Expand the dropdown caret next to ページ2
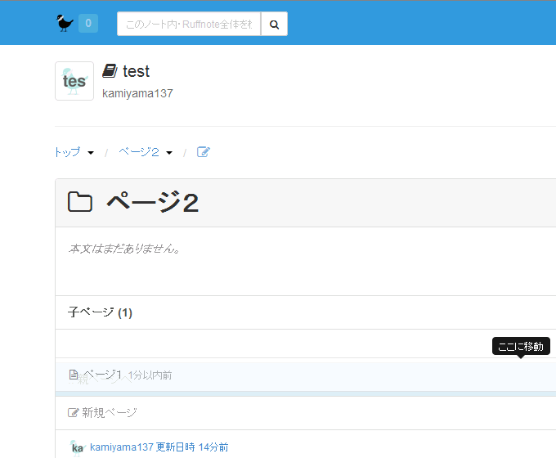Image resolution: width=556 pixels, height=458 pixels. coord(169,153)
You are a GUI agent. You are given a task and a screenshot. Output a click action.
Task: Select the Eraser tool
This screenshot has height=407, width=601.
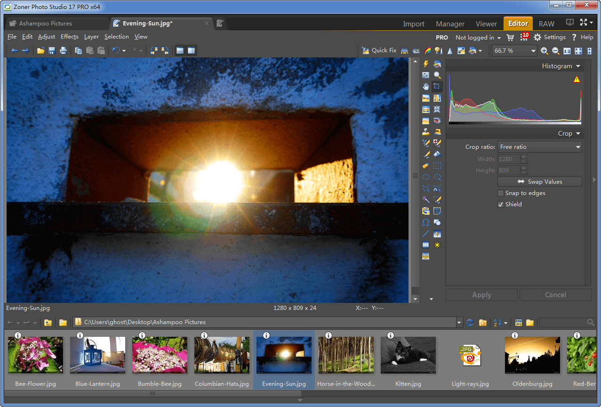pos(426,166)
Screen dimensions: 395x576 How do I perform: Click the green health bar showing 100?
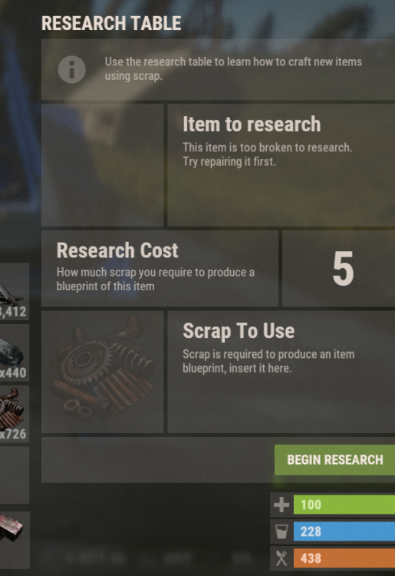(344, 505)
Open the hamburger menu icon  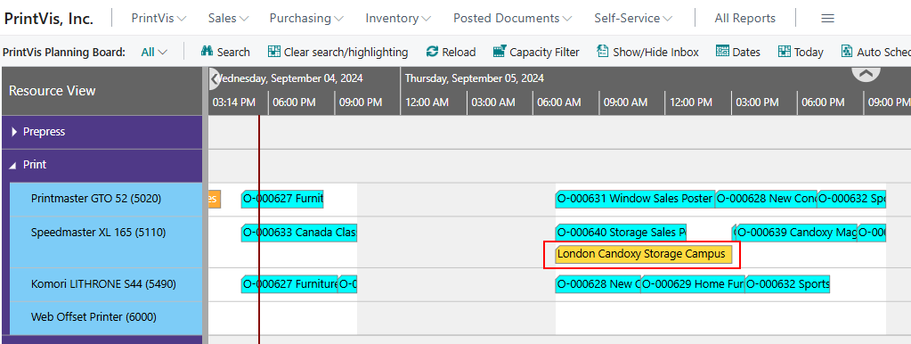click(x=828, y=19)
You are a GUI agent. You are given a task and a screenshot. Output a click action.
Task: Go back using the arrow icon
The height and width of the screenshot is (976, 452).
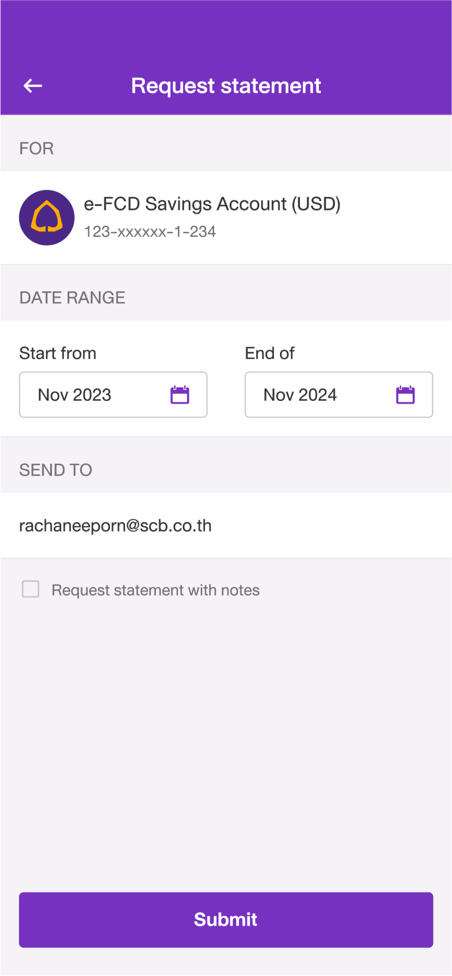click(33, 86)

☆ ☆ ☆ ☆ ☆

* Set task:
Please copy out each line in the rows above that contains the word "screenshot", matching case exactly.

* Expected answer:
You are a GUI agent. You are given a task and a screenshot. Output a click action.
This screenshot has height=407, width=601.
You are a GUI agent. You are given a task and a screenshot. Output a click action.
The height and width of the screenshot is (976, 452).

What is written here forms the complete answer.